----- Angezeigter Text

Die Heiligen

26.1. Titus

Timotheus und Titus

Titus
Mitarbeiter des Apostels Paulus

Titus

Am 26. Januar feiert die Kirche den Gedenktag der beiden Mitarbeiter des Apostels Paulus, Titus und Timotheus. Timotheus und Titus werden an verschiedenen Stellen der Paulusbriefe genannt und es sind zwei von Paulus an Timotheus adressierte Briefe im Neuen Testament überliefert und einer an Titus. Sie werden Pastoralbriefe genannt, weil sie sich im Gegensatz zu den anderen Paulusbriefen nicht an eine christliche Gemeinde, sondern an eine einzelne Person richten. Dennoch gelten die grundlegenden Anweisungen dieser Briefe nicht nur für den jeweiligen Adressaten, sondern für alle Personen, denen die Leitung einer christlichen Gemeinde anvertraut ist. Es geht dabei vor allem um eine dem christlichen Glauben entsprechende Ordnung in der Gemeinde und den rechten Lebenswandel der Vorsteher und aller Gläubigen.

----------
----- Material

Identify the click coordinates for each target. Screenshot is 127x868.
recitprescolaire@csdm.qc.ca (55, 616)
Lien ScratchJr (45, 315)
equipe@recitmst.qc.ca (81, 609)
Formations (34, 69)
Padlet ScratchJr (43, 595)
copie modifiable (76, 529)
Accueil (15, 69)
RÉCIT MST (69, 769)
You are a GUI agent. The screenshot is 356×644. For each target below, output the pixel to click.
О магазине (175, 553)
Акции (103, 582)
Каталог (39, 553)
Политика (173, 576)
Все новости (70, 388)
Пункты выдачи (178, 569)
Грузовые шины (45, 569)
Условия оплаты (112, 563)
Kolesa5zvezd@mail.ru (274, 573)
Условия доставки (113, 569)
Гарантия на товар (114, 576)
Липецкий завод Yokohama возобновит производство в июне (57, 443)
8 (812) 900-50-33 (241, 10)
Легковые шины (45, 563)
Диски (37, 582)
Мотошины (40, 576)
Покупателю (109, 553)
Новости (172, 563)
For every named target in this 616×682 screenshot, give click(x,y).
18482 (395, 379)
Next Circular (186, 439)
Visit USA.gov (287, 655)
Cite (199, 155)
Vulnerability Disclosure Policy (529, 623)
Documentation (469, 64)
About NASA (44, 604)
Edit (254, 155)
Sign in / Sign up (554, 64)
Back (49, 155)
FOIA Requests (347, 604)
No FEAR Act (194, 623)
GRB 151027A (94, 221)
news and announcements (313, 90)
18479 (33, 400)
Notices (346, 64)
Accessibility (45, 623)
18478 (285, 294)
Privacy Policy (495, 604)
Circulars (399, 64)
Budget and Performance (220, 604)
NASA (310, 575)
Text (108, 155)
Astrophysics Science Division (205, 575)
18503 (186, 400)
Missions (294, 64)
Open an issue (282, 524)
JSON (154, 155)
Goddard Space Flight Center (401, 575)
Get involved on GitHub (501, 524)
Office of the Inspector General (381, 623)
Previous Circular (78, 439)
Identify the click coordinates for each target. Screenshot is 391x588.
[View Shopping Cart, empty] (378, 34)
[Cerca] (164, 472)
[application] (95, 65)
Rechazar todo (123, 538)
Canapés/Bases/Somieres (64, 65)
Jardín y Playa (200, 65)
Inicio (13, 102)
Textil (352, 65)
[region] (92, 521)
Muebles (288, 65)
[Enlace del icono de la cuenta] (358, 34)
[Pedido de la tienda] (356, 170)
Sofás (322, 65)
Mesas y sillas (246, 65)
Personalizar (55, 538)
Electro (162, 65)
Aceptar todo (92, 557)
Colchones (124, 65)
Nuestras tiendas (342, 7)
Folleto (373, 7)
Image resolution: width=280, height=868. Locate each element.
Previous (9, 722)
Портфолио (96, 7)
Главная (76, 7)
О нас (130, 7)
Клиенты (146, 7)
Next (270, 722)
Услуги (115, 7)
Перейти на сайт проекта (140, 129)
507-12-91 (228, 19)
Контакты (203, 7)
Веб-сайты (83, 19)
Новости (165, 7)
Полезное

----------

» Aufgabe 1: Aktualisiere in der Auflistung die Zeilen zwischen der Zeile mit "Accueil (15, 69)" und der Zeile mit "Пункты выдачи (178, 569)", beide eingeschlossen, indem du "Все новости" durch "Архив новостей" ersetzt und sonst nichts änderst. Gib nur diese Zeilen aus.
» Aufgabe 2: Setze den Text über die Gedenktage von Titus und Timotheus nach seinem letzten Satz fort.

» Lösung 1:
Accueil (15, 69)
RÉCIT MST (69, 769)
You are a GUI agent. The screenshot is 356×644. For each target below, output the pixel to click.
О магазине (175, 553)
Акции (103, 582)
Каталог (39, 553)
Политика (173, 576)
Архив новостей (70, 388)
Пункты выдачи (178, 569)

» Lösung 2:
Im Gegensatz zu den beiden Briefen an Timotheus ist der Titusbrief von seinem Stil her nicht so persönlich gehalten wie diese. Dennoch bringt er die enge persönliche Beziehung zwischen Paulus und Titus zum Ausdruck. Titus wird als "rechtmäßiges Kind, aufgrund des gemeinsamen Glaubens" bezeichnet, was auf die Bekehrung des Titus durch Paulus hinweist. Während uns die Apostelgeschichte von der Bekehrung des Timotheus und seiner Mitwirkung an der Mission des Paulus berichtet, schweigt sie von Titus. Daher wissen wir nichts über seine Herkunft. Die spätere Überlieferung sieht ihn, wohl in Anlehnung an sein im Brief genanntes Wirken auf Kreta, als Kind einer vornehmen Familie dieser Insel.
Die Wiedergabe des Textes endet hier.